▸ Work to be completed:
All entries below must be given again exactly as they stand.

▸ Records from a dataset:
╭──

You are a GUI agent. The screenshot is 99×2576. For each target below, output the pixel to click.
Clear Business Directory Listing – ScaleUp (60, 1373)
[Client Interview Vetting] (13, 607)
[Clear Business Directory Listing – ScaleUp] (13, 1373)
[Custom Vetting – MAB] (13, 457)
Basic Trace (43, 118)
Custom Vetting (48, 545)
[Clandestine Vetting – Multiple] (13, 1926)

╰──

▸ Solution to this problem:
You are a GUI agent. The screenshot is 99×2576. For each target below, output the pixel to click.
Clear Business Directory Listing – ScaleUp (60, 1373)
[Client Interview Vetting] (13, 607)
[Clear Business Directory Listing – ScaleUp] (13, 1373)
[Custom Vetting – MAB] (13, 457)
Basic Trace (43, 118)
Custom Vetting (48, 545)
[Clandestine Vetting – Multiple] (13, 1926)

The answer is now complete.